• **Texte présenté**:
I. Le respect de la personne humaine.
1929
La justice sociale ne peut être obtenue que dans le respect de la dignité
transcendante de l’homme. La personne représente le but ultime de la société,
qui lui est ordonnée :
La défense et la promotion de la dignité humaine nous ont été confiées par le
Créateur. Dans toutes les circonstances de l’histoire les hommes et les
femmes en sont rigoureusement responsables et débiteurs(1).
--------------------------------------
(1) Sollicitudo
rei socialis
47.
1930
Le respect de la personne humaine implique celui des droits qui découlent de
sa dignité de créature. Ces droits sont antérieurs à la société et s’imposent
à elle. Ils fondent la légitimité morale de toute autorité : en les
bafouant, ou en refusant de les reconnaître dans sa législation positive, une
société mine sa propre légitimité morale(1). Sans un tel respect, une
autorité ne peut que s’appuyer sur la force ou la violence pour obtenir
l’obéissance de ses sujets. Il revient à l’Église de rappeler ces droits à la
mémoire des hommes de bonne volonté, et de les distinguer des revendications
abusives ou fausses.

• **Objectif**:
Poursuivez le texte consacré au respect de la personne humaine à partir de sa dernière phrase.

• **Entrées répertoriées**:
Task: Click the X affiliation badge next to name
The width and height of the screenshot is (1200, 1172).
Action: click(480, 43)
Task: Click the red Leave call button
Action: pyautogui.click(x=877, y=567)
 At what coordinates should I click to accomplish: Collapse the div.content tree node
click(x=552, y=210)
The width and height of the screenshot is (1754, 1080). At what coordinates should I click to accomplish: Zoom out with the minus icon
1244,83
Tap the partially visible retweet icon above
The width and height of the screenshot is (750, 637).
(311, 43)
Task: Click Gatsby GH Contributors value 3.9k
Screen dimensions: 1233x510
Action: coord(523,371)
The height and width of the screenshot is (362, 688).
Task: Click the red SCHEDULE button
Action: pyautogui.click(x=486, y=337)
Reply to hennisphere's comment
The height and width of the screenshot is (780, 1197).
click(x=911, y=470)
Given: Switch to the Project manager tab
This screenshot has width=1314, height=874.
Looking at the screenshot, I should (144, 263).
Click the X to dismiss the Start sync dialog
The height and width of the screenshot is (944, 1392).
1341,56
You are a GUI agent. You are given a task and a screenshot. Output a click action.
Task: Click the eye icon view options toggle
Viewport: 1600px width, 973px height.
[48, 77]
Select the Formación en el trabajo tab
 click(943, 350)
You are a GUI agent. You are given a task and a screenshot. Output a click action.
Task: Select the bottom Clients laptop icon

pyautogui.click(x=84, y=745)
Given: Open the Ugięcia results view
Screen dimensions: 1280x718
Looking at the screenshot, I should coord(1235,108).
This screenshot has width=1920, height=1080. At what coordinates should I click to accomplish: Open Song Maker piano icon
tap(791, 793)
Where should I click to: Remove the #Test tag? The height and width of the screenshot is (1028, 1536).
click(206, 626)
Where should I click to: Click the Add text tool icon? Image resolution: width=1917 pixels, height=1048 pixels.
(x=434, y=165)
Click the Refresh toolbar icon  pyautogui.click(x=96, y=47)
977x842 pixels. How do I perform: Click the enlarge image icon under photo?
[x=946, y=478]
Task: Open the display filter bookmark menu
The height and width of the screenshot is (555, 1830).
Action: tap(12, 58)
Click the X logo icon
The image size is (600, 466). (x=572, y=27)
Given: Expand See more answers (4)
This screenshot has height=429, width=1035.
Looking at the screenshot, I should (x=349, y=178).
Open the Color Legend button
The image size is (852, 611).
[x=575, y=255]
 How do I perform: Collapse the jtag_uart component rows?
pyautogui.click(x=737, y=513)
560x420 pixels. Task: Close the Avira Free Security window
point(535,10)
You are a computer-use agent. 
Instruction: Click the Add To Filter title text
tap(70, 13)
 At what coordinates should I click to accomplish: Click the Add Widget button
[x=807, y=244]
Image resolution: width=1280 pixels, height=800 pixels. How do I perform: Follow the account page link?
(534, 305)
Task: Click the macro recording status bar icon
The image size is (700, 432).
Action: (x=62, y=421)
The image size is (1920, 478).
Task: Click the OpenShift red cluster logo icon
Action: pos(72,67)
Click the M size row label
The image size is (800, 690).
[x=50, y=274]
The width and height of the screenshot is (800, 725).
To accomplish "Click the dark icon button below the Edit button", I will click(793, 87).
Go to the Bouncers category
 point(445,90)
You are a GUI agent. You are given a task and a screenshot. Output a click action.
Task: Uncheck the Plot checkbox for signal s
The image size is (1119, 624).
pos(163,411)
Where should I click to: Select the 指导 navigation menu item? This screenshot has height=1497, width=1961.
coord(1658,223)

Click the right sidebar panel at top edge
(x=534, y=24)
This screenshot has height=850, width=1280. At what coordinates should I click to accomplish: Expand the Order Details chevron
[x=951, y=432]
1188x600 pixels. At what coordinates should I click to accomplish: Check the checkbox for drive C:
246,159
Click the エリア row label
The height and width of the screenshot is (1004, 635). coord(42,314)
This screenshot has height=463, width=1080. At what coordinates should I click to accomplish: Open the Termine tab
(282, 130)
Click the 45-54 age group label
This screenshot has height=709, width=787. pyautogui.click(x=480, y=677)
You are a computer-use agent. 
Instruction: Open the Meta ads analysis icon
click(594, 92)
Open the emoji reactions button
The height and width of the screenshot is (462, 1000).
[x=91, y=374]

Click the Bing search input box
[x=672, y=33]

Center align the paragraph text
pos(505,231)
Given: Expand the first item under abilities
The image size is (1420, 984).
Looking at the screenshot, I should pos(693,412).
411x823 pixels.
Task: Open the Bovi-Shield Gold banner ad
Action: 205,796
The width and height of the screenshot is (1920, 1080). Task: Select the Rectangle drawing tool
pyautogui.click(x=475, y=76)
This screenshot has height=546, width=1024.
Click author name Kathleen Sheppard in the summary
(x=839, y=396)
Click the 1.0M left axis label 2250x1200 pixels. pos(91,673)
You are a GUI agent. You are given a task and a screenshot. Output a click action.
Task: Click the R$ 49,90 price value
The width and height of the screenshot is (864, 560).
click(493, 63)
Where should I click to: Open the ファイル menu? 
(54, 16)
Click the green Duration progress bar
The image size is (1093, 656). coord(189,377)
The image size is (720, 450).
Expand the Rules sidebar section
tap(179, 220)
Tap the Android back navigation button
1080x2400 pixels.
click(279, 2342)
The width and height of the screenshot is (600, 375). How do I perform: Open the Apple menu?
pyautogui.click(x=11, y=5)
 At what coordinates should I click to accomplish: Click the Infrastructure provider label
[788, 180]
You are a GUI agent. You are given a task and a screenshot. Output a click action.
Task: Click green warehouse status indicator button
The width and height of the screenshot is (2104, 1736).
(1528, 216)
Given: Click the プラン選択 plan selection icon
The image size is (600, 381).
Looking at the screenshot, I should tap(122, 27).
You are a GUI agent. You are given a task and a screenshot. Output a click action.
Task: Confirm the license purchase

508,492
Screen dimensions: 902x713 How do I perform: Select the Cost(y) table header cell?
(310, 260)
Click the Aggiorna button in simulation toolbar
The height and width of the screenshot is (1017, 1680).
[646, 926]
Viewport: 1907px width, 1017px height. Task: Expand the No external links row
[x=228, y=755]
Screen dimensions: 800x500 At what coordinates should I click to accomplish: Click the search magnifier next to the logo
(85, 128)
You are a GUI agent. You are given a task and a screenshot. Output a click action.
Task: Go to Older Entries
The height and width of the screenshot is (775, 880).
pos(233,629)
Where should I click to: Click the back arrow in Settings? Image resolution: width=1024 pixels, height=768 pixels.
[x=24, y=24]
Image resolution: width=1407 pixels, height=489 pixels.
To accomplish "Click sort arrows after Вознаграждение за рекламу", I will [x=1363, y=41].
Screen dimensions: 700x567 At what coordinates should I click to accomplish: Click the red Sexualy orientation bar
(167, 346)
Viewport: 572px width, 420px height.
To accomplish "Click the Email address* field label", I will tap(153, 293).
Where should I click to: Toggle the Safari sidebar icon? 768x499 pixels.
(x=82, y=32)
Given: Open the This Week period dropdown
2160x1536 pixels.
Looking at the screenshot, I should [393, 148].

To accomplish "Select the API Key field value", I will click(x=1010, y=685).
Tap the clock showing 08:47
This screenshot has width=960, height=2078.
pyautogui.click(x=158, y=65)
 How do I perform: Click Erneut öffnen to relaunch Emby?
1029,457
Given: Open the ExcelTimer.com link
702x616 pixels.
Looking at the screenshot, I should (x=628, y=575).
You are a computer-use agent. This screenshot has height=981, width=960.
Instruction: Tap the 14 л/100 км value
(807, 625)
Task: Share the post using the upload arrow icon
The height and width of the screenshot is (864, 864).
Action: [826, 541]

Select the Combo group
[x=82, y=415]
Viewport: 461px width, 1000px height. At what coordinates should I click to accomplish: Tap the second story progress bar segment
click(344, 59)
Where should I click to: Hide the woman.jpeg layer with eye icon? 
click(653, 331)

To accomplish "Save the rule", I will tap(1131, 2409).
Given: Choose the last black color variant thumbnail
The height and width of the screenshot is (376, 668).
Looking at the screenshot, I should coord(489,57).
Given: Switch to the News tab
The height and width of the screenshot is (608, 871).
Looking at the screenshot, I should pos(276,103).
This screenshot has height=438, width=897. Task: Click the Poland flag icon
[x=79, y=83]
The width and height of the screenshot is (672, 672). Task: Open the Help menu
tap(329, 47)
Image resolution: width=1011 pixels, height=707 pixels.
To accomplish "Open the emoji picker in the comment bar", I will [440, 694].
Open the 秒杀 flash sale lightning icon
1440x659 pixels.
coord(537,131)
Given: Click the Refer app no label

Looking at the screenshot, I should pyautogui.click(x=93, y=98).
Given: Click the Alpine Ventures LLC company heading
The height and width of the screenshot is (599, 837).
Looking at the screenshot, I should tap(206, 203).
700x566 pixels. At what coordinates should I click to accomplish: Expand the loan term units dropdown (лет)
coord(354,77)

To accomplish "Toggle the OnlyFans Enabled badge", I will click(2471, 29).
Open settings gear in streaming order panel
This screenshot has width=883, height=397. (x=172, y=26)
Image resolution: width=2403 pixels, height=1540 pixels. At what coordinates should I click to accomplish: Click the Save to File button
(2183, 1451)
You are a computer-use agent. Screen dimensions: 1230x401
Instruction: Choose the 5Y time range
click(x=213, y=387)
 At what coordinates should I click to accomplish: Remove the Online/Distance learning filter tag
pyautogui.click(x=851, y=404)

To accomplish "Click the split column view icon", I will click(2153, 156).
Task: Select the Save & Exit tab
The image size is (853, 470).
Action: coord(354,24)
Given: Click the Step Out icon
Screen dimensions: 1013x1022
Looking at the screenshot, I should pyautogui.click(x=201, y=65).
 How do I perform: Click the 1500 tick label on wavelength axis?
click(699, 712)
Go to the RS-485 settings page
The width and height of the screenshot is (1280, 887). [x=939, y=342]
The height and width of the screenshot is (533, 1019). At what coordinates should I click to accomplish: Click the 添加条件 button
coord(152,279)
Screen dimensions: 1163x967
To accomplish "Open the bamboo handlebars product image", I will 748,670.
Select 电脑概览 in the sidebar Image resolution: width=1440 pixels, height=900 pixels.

• **Résultat obtenu**:
--------------------------------------
(1) cf. Pacem in terris 65.
1931
Le respect de la personne humaine passe par le respect du
principe : "Que chacun considère son prochain, sans aucune
exception, comme ‘un autre lui-même’. Qu’il tienne compte avant tout de son
existence et des moyens qui lui sont nécessaires pour vivre dignement"(1).
Aucune législation ne saurait par elle-même faire disparaître les craintes,
les préjugés, les attitudes d’orgueil et d’égoïsme qui font obstacle à
l’établissement de sociétés vraiment fraternelles. Ces comportements ne
cessent qu’avec la charité qui trouve en chaque homme un "prochain",
un frère.
--------------------------------------
(1) Gaudium et spes
27, §1.
1932
Le devoir de se faire le prochain d’autrui et de le servir
activement se fait plus pressant encore lorsque celui-ci est plus démuni, en
quelque domaine que ce soit. "Chaque fois que vous l’avez fait à l’un de
ces plus petits de mes frères, c’est à moi que vous l’avez fait"(1).
--------------------------------------
(1) Matthieu 25, 40.
1933
Ce même devoir s’étend à ceux qui pensent ou agissent différemment
de nous. L’enseignement du Christ va jusqu’à requérir le pardon des offenses.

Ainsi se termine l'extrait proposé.